Work task -
Return verbatim the line containing "Cookie Policy (641, 2451)" together with all lines that follow it, through the end of the records.

*-*-*

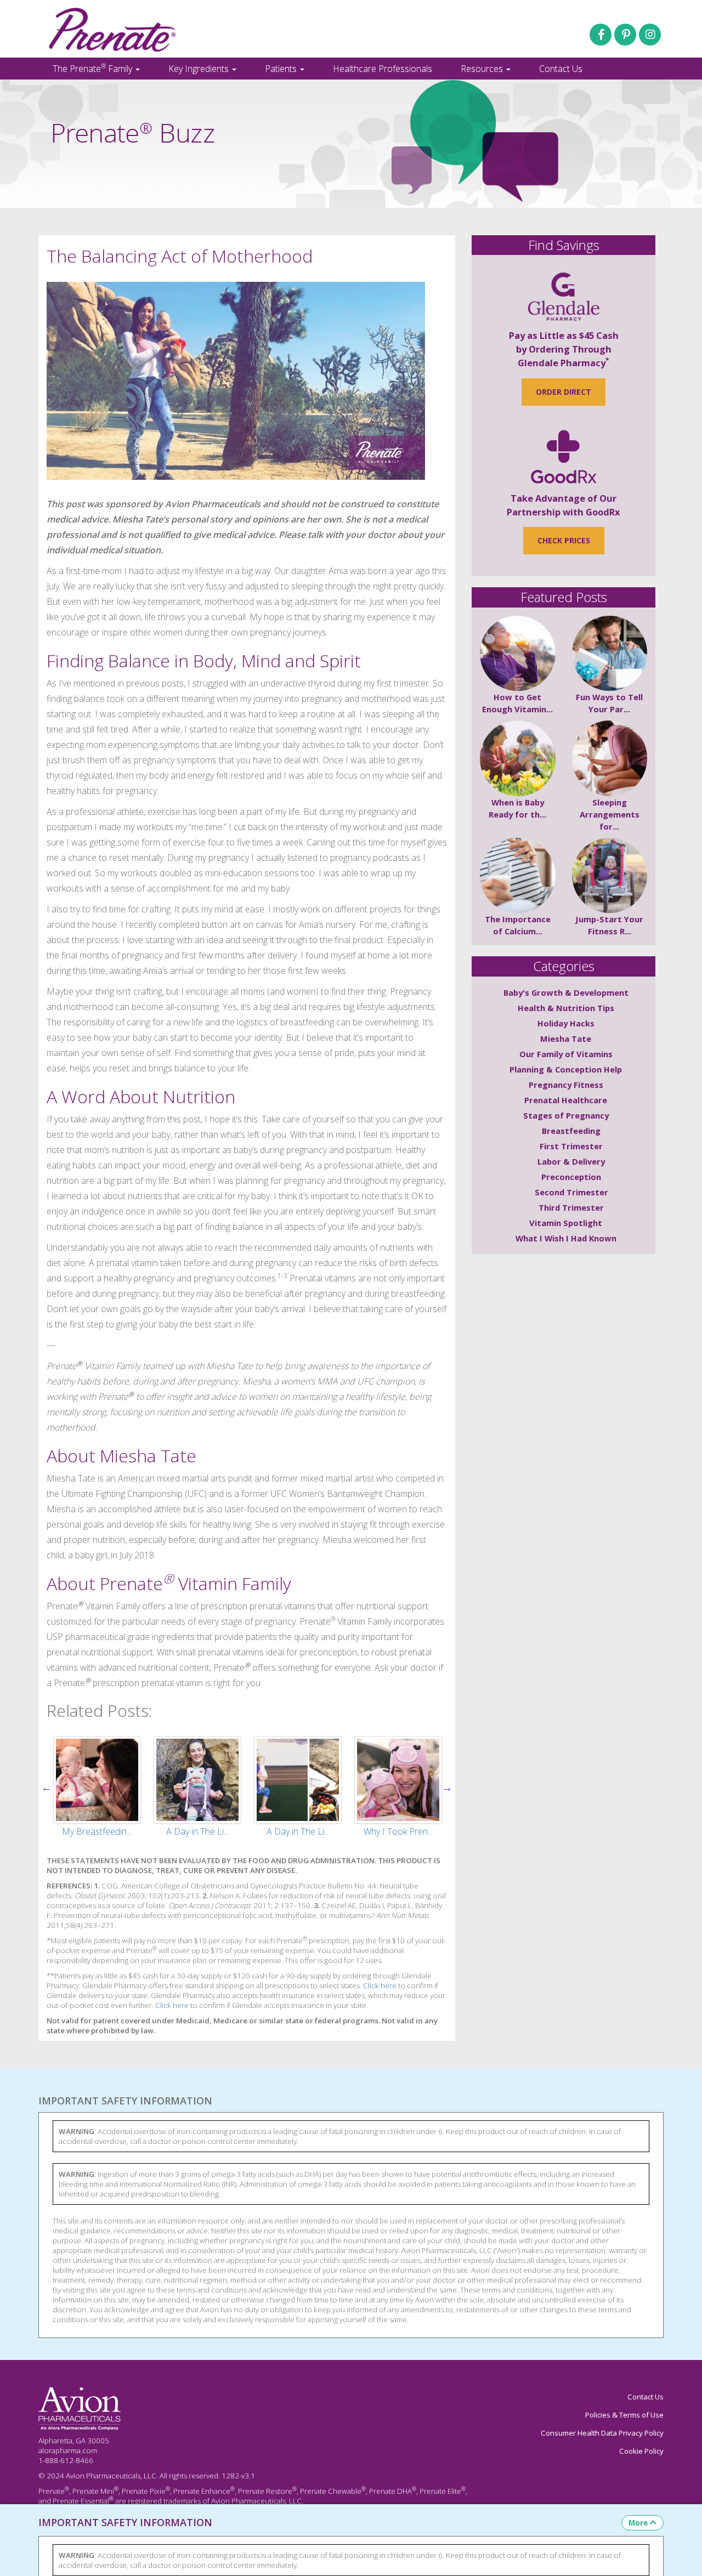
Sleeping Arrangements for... (609, 814)
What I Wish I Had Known (566, 1238)
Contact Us (560, 69)
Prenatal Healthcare (565, 1099)
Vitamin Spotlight (565, 1222)
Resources (483, 69)
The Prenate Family (93, 68)
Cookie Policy (641, 2451)
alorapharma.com (67, 2450)
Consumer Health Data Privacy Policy (602, 2433)
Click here (380, 1985)
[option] (97, 1787)
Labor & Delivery (571, 1161)
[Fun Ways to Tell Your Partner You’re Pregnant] (610, 653)
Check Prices (563, 540)
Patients (282, 69)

*-*-*

Task answer -
Cookie Policy (641, 2451)
alorapharma.com (67, 2450)
Consumer Health Data Privacy Policy (602, 2433)
Click here (380, 1985)
[option] (97, 1787)
Labor & Delivery (571, 1161)
[Fun Ways to Tell Your Partner You’re Pregnant] (610, 653)
Check Prices (563, 540)
Patients (282, 69)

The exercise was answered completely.